Eating a portion of prunes may improve postmenopausal heart health

Published: 24-Jun-2021

Cardiovascular disease (CVD) is the number one cause of death worldwide, posing a significant public health challenge

Research published in the Journal of Medicinal Food, and funded by The California Prune Board has suggested eating prunes each day may benefit the heart by raising antioxidant capacity and reducing inflammation among healthy, postmenopausal women.

Cardiovascular disease (CVD) is the number one cause of death worldwide, posing a significant public health challenge.

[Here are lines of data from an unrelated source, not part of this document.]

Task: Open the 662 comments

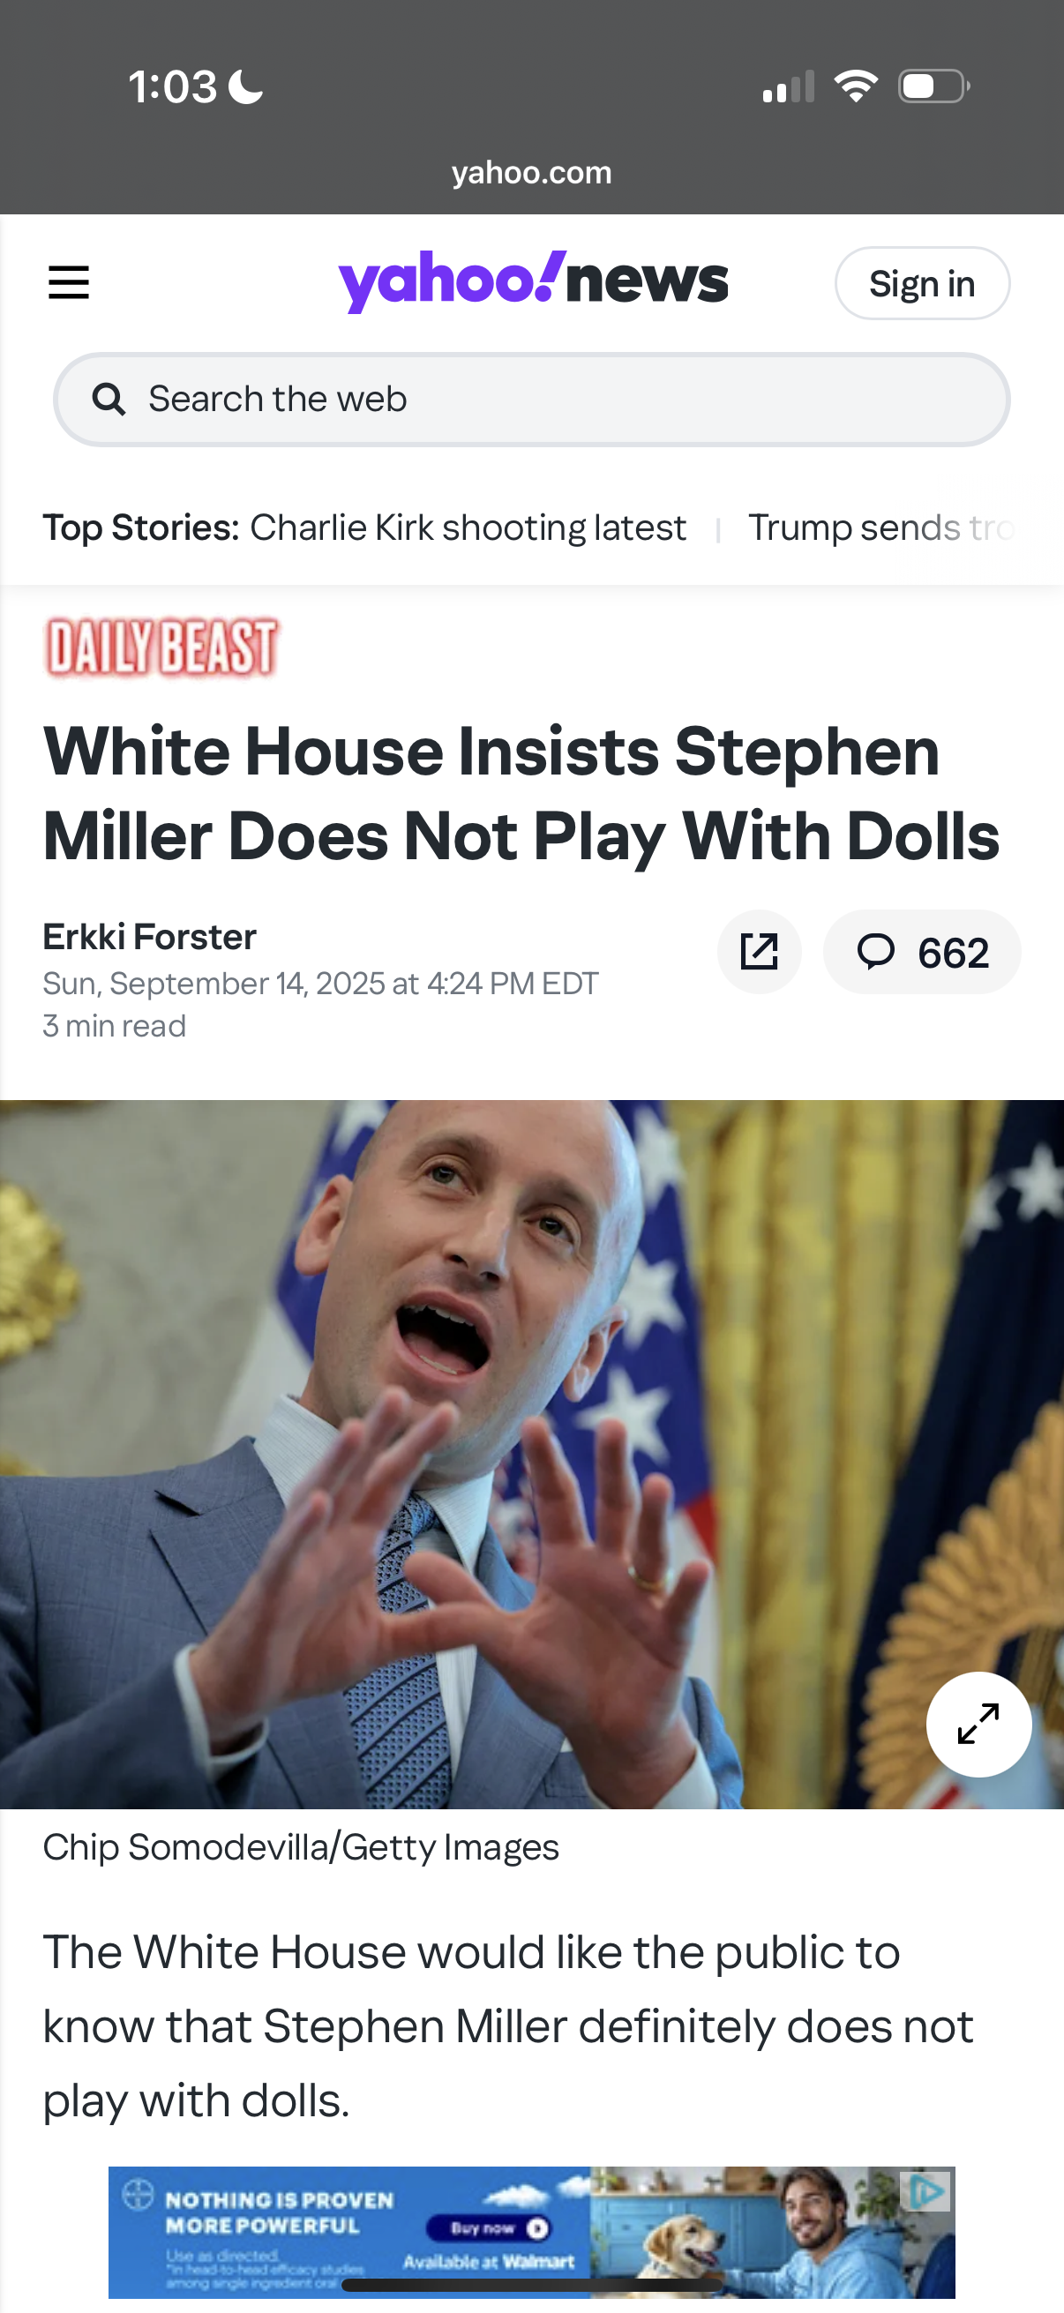Action: 922,952

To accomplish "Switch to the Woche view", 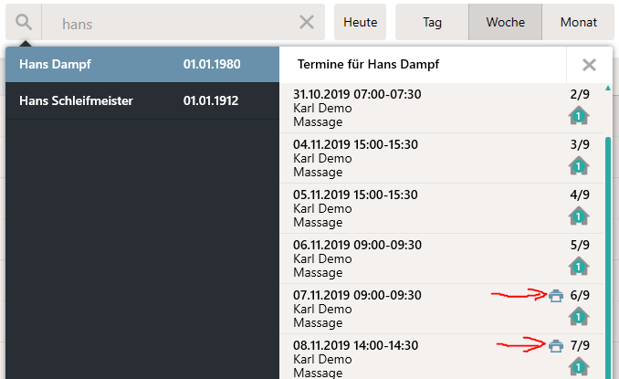I will (505, 22).
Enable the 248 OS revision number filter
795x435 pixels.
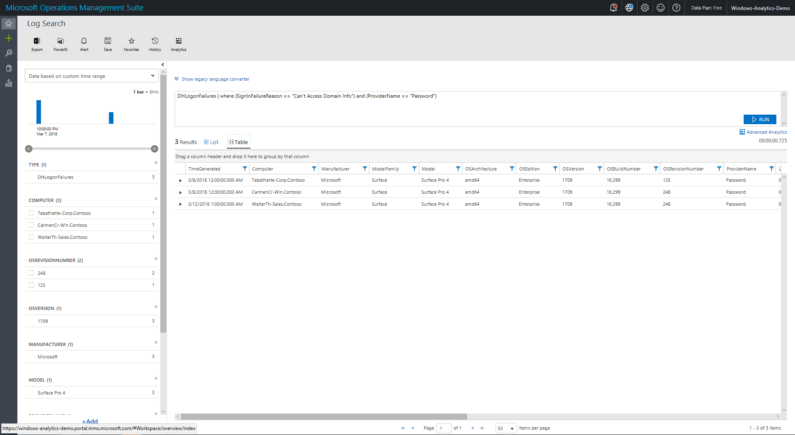point(31,273)
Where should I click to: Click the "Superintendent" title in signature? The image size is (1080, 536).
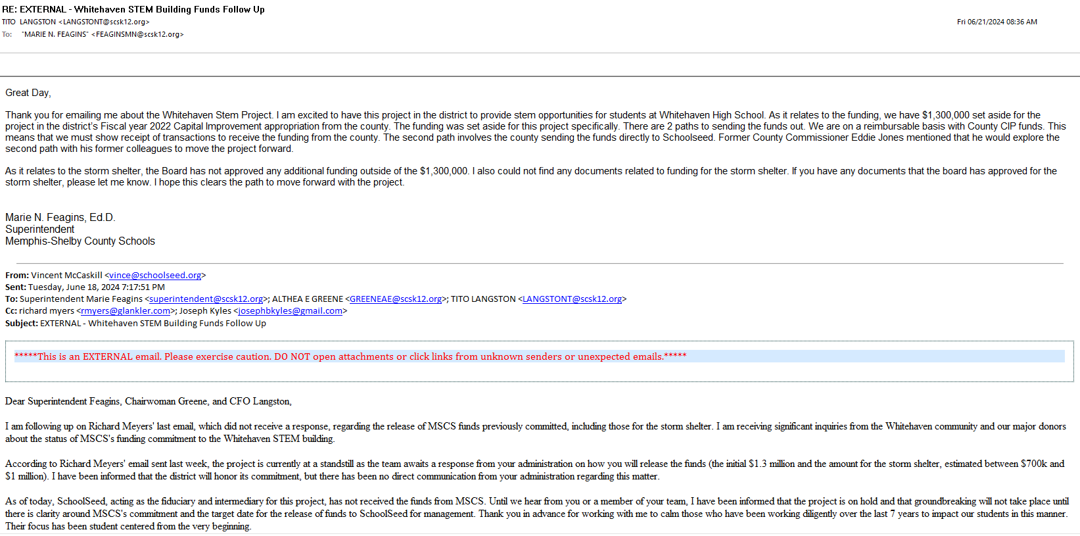(40, 230)
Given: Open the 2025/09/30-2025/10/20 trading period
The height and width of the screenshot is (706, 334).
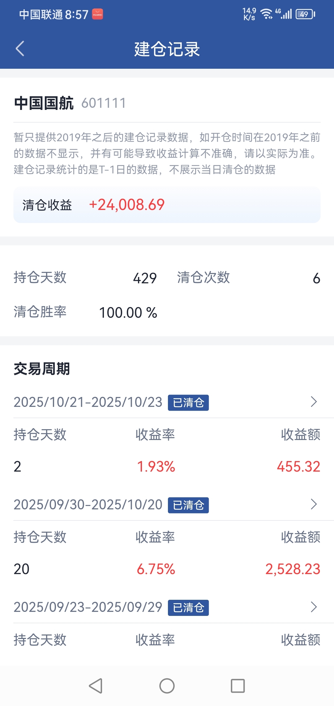Looking at the screenshot, I should point(167,504).
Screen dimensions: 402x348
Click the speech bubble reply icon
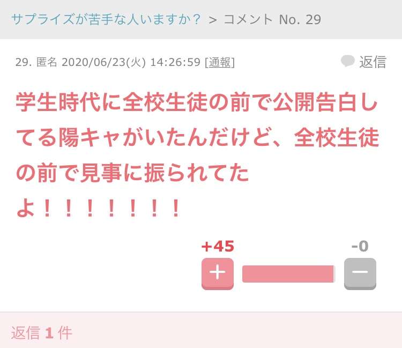(x=348, y=61)
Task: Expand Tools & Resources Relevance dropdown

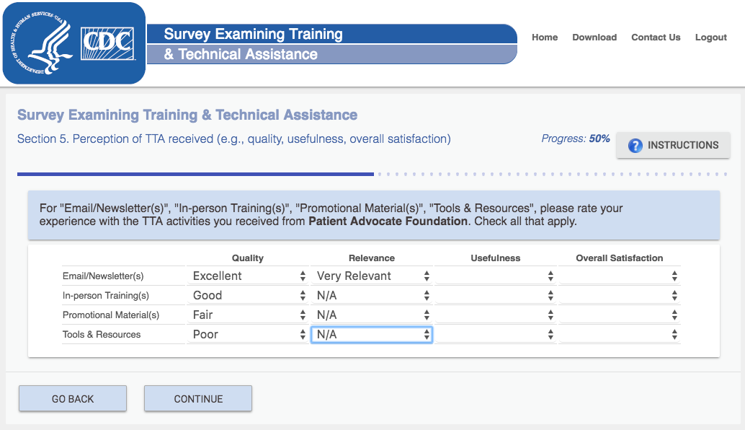Action: click(373, 334)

The research, led by San Diego State University, indicates prunes may be useful for cardiovascular wellbeing.

“When you look at our prior research and the research of others combined with this new data, you’ll see consistent evidence that eating prunes can promote health,” said lead researcher Shirin Hooshmand, PhD, Professor at the School of Exercise and Nutritional Sciences at San Diego State University.

Researchers recruited 48 healthy, postmenopausal women who were divided into three groups – a control group who ate no prunes, and two treatment groups who consumed either 50g or 100g of prunes daily, throughout the six-month study. All other aspects of the women’s diets and lifestyles remained similar to before the study. Various biomarkers of CV health were collected at the beginning and conclusion of the study to determine if there were any improvements in those biomarkers among those who consumed prunes.

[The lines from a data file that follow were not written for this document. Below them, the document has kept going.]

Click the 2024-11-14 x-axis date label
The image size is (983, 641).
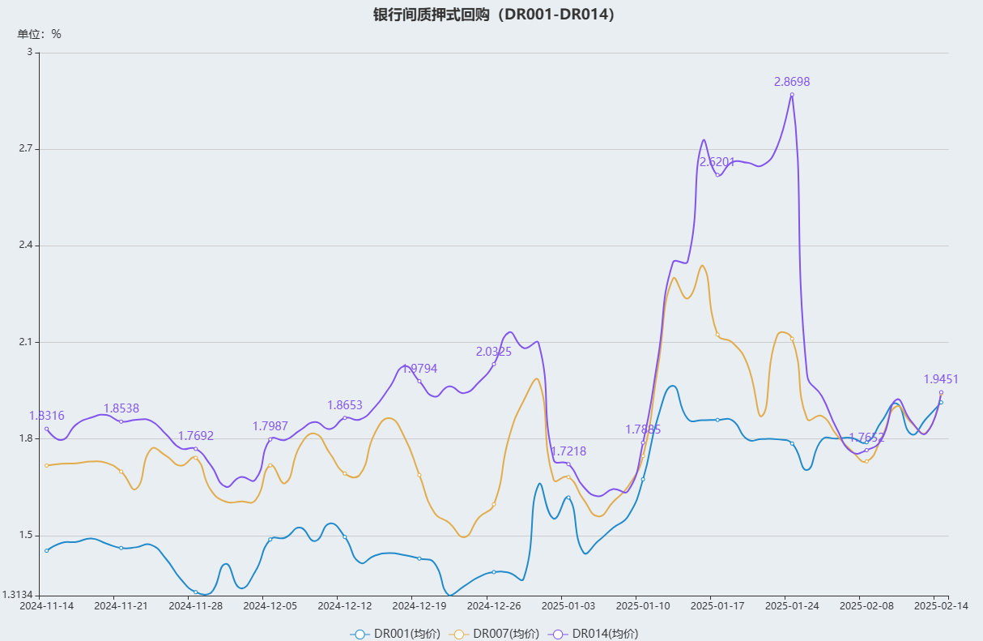click(x=46, y=605)
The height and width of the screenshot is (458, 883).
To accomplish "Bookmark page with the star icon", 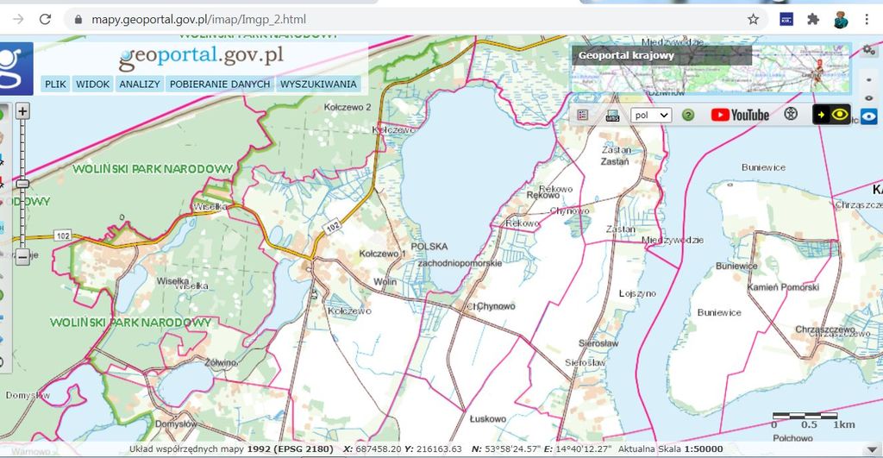I will (x=753, y=19).
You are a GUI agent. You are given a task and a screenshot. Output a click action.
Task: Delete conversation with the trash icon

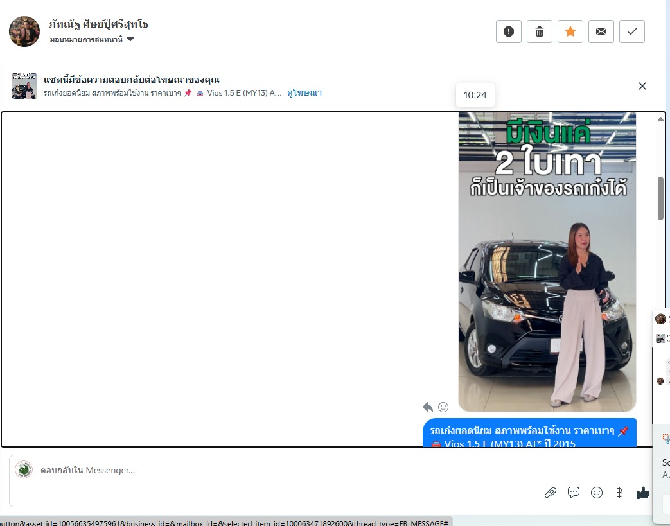coord(540,31)
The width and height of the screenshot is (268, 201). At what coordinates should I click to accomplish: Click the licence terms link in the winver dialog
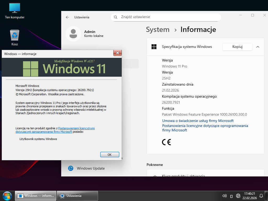pyautogui.click(x=76, y=128)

In this randomised, controlled study, researchers found that eating a 50 g portion of prunes each day for six months resulted in improved cardiovascular biomarkers – including raising the body’s HDL, and lowering the ratio of total cholesterol to HDL.

Eating 50 g prunes daily also reportedly promoted higher antioxidant capacity and lowered levels of the inflammatory cytokines interleukin-6 and tumour necrosis factor-alpha. Body mass index and weight of the study participants were maintained during the trial despite adding prunes to the usual diet.

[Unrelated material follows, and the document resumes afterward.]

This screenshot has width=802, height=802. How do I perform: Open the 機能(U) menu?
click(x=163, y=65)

“Reducing chronic inflammation and increasing antioxidant capacity in the body is associated with lower risk of CVD, along with many other diseases,” said Mark Kern, PhD, CSSD Professor of Nutrition at the School of Exercise and Nutritional Sciences at San Diego State University. “Not only does this study show that prunes may be a good way to reduce inflammation and increase antioxidant capacity, it also suggests that eating prunes every day may improve cholesterol levels in postmenopausal women.”

While the precise mechanisms and specific compounds that contribute to these beneficial effects have yet to be determined, antioxidant powered phenolic compounds, fibre and other nutrients are thought to play a role.